## BEGIN Material for the task
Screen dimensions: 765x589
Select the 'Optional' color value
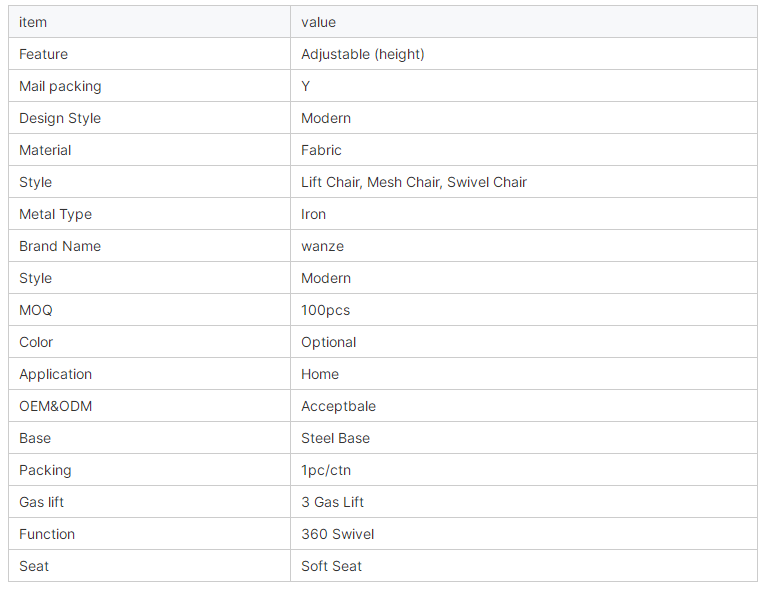point(328,342)
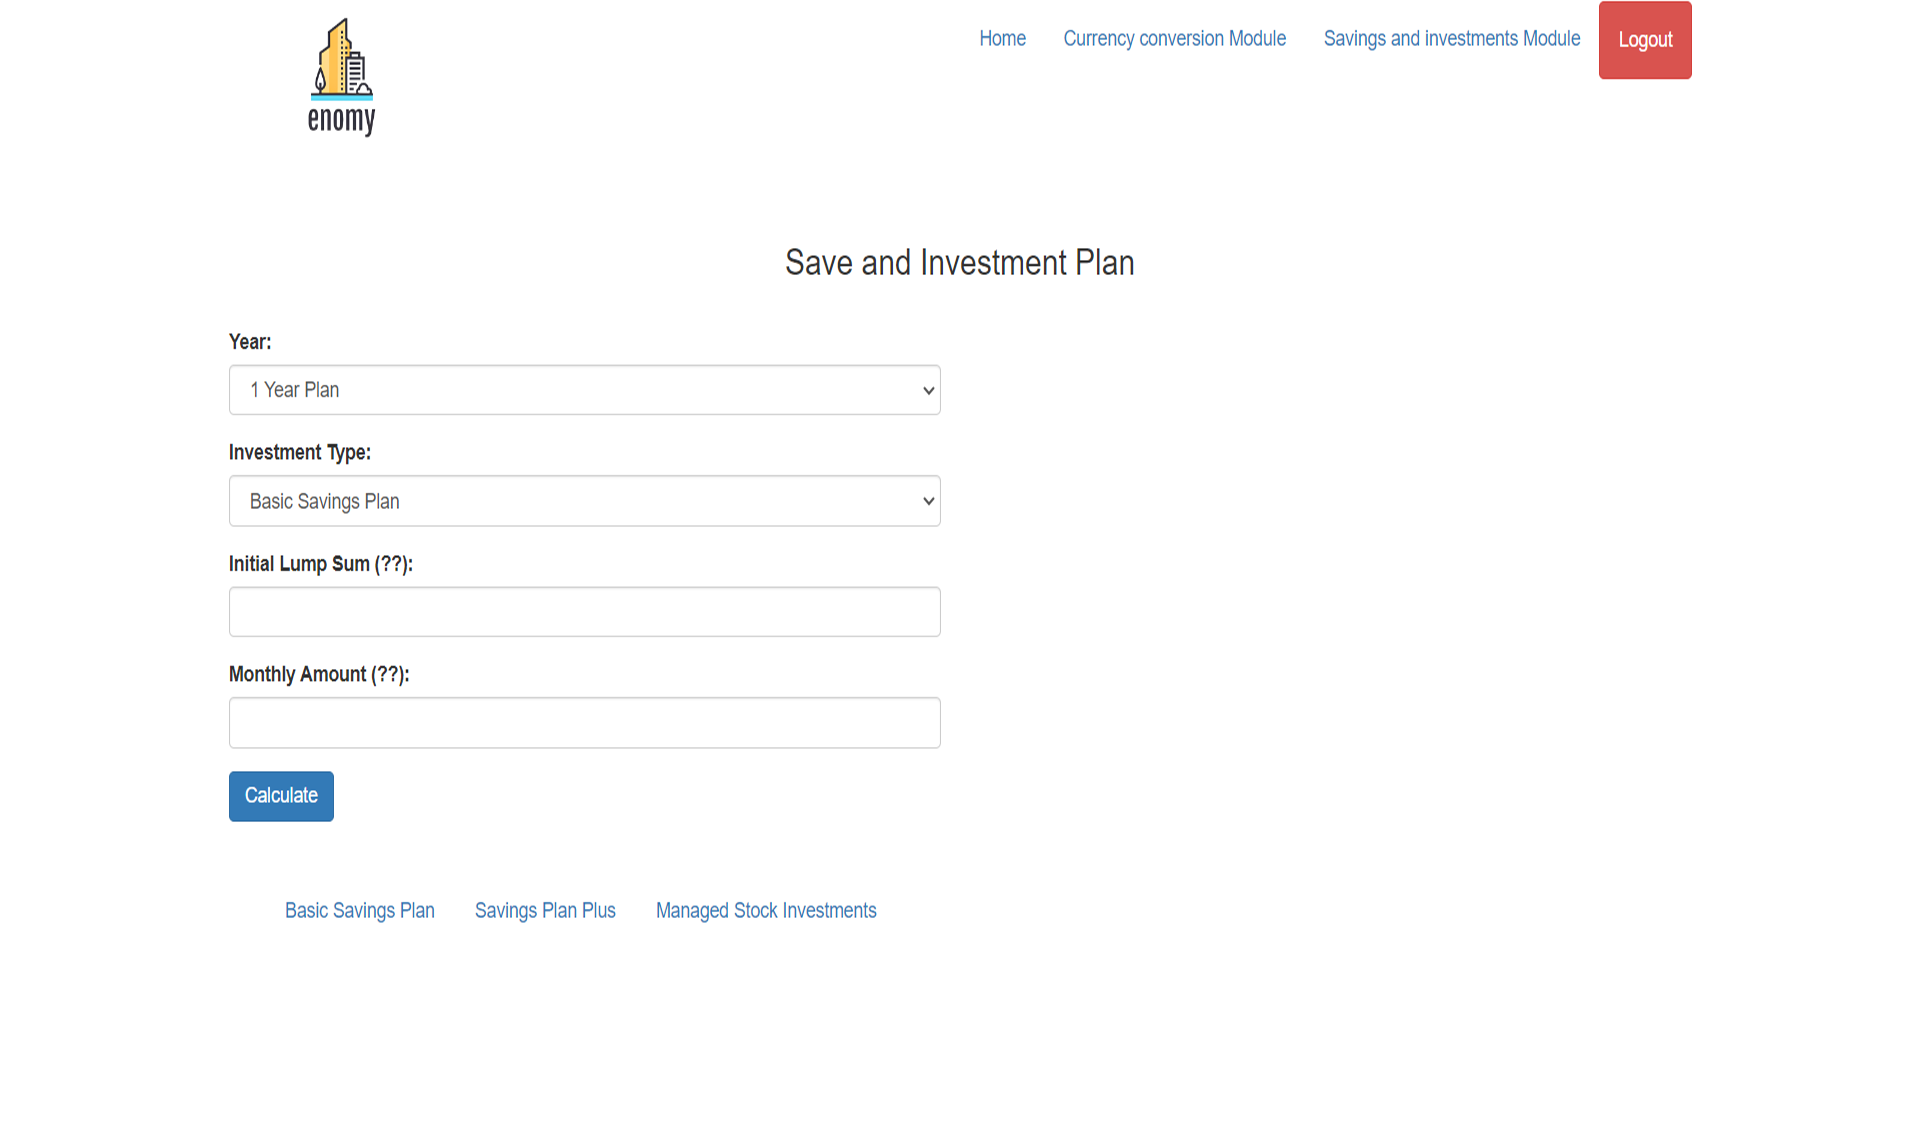Open the Managed Stock Investments link

pos(766,911)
## END Material for the task
▸ **Objective**: Replace "Select" with "Pick" throughout the listing above and write out all of its lines again, changing nothing else. Omit the pictures from your answer.

▸ **Output of the task**:
Screen dimensions: 765x589
Pick the 'Optional' color value
point(328,342)
Open the Managed Stock Investments link

pos(766,911)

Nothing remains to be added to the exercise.